## TASK DIRECTIONS:
Set down every record below exactly as written, but leave out the pictures.

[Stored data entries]
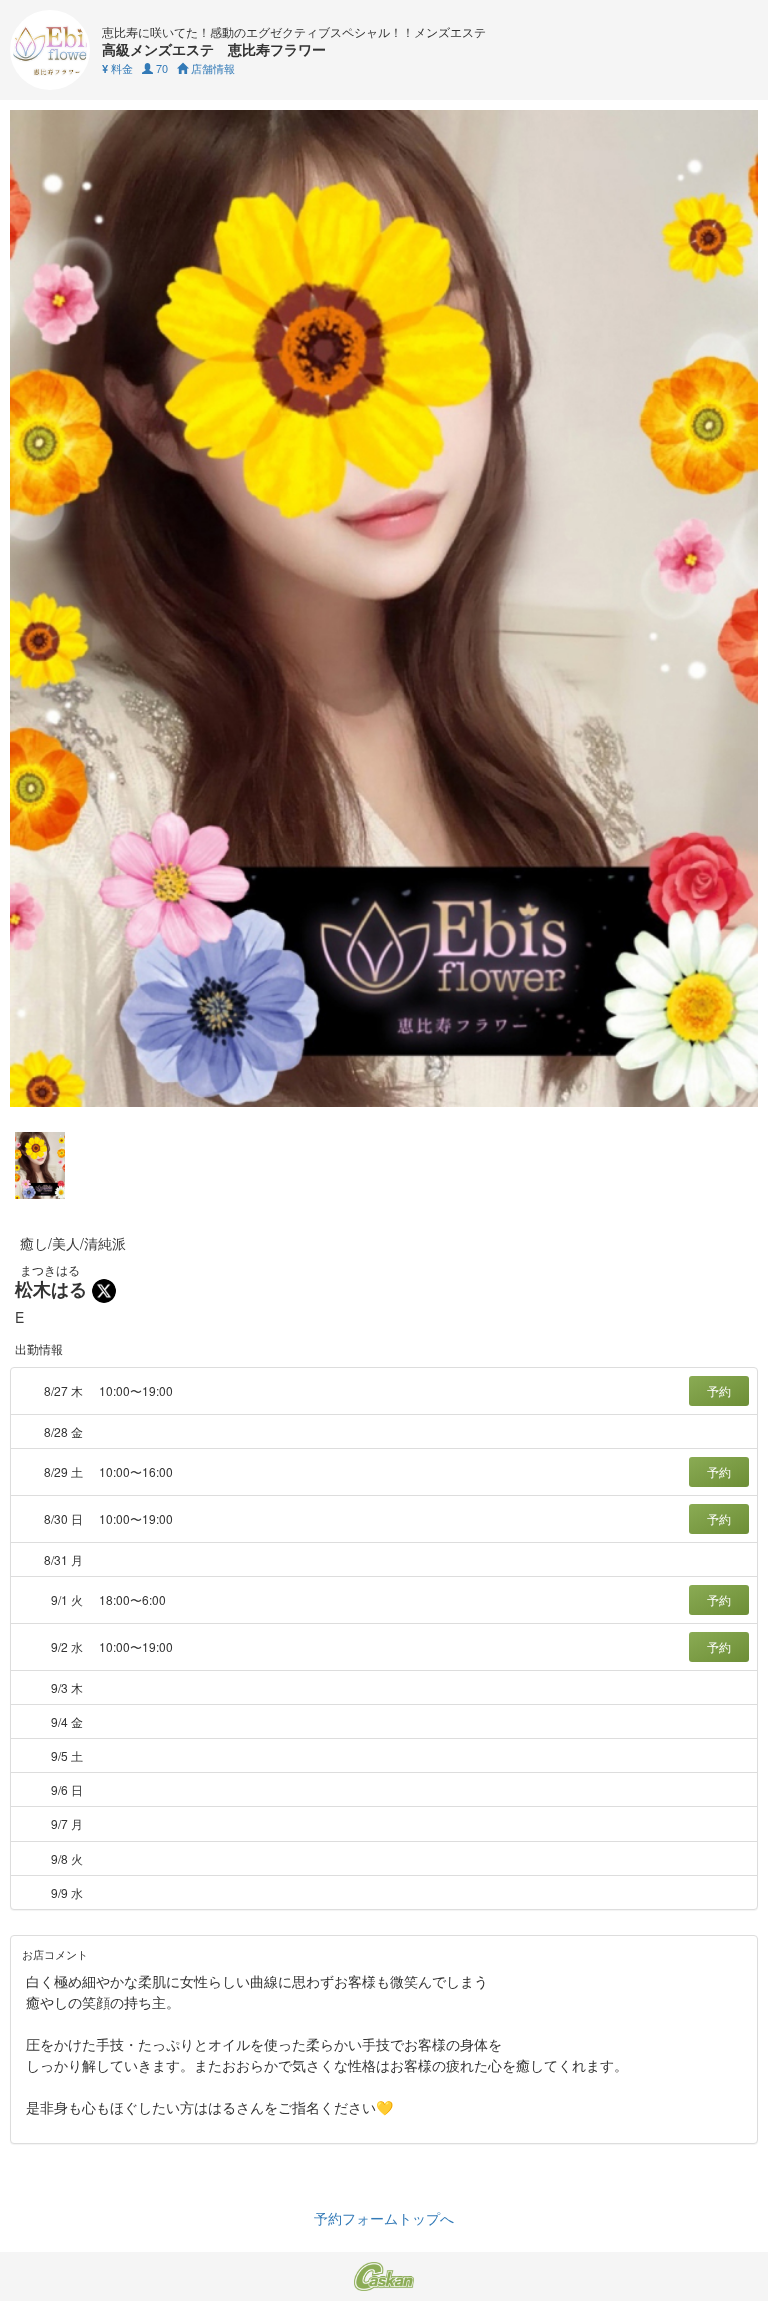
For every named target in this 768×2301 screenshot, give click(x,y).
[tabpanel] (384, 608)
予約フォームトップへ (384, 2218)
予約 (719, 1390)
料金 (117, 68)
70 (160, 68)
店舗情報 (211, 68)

## PROBLEM SOLUTION:
For every named target in this 768×2301 screenshot, give click(x,y).
[tabpanel] (384, 608)
予約フォームトップへ (384, 2218)
予約 (719, 1390)
料金 (117, 68)
70 (160, 68)
店舗情報 (211, 68)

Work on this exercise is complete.